Exercise materials →

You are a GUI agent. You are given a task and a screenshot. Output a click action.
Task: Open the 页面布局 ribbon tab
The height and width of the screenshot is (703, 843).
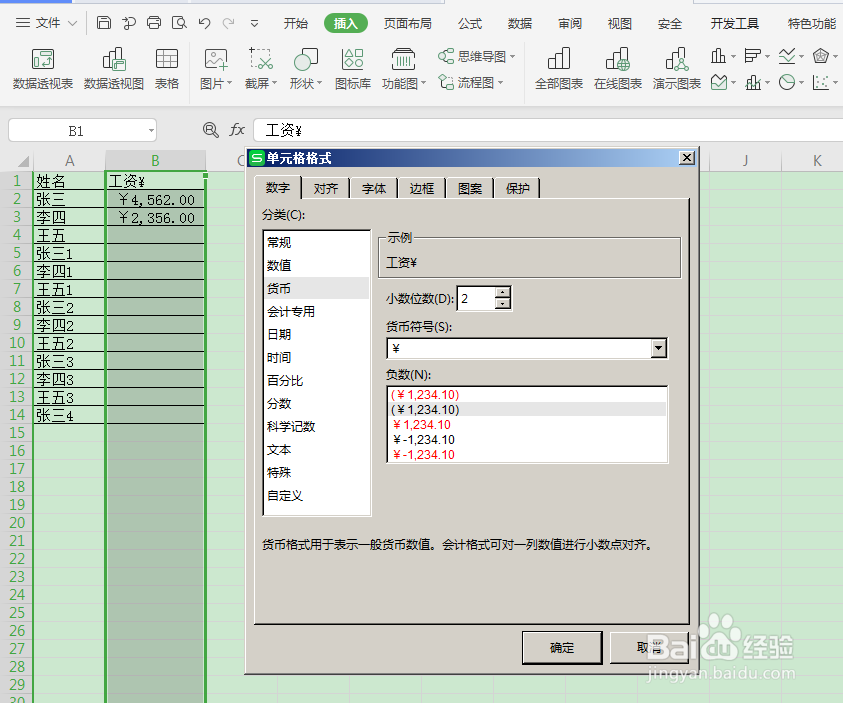coord(407,22)
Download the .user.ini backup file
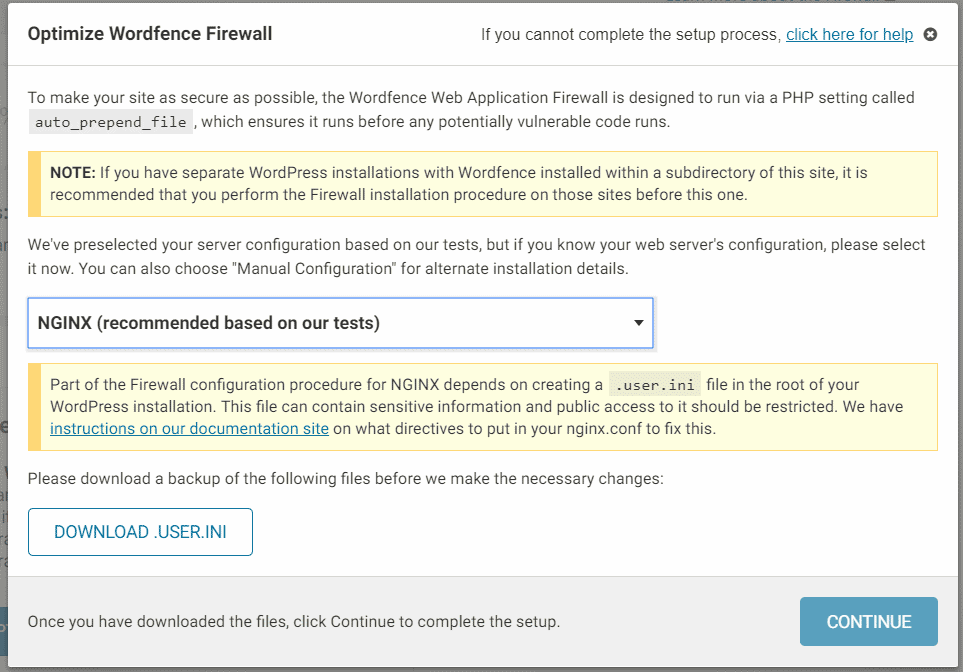This screenshot has height=672, width=963. (x=140, y=532)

Work order → Omit the pictures, then output every record exactly as given.

Reply to the exercise →
You are a GUI agent. You are given a task and a screenshot. Output a click action.
Task: Open the 页面布局 ribbon tab
The height and width of the screenshot is (703, 843).
coord(407,22)
Download the .user.ini backup file
This screenshot has height=672, width=963. (x=140, y=532)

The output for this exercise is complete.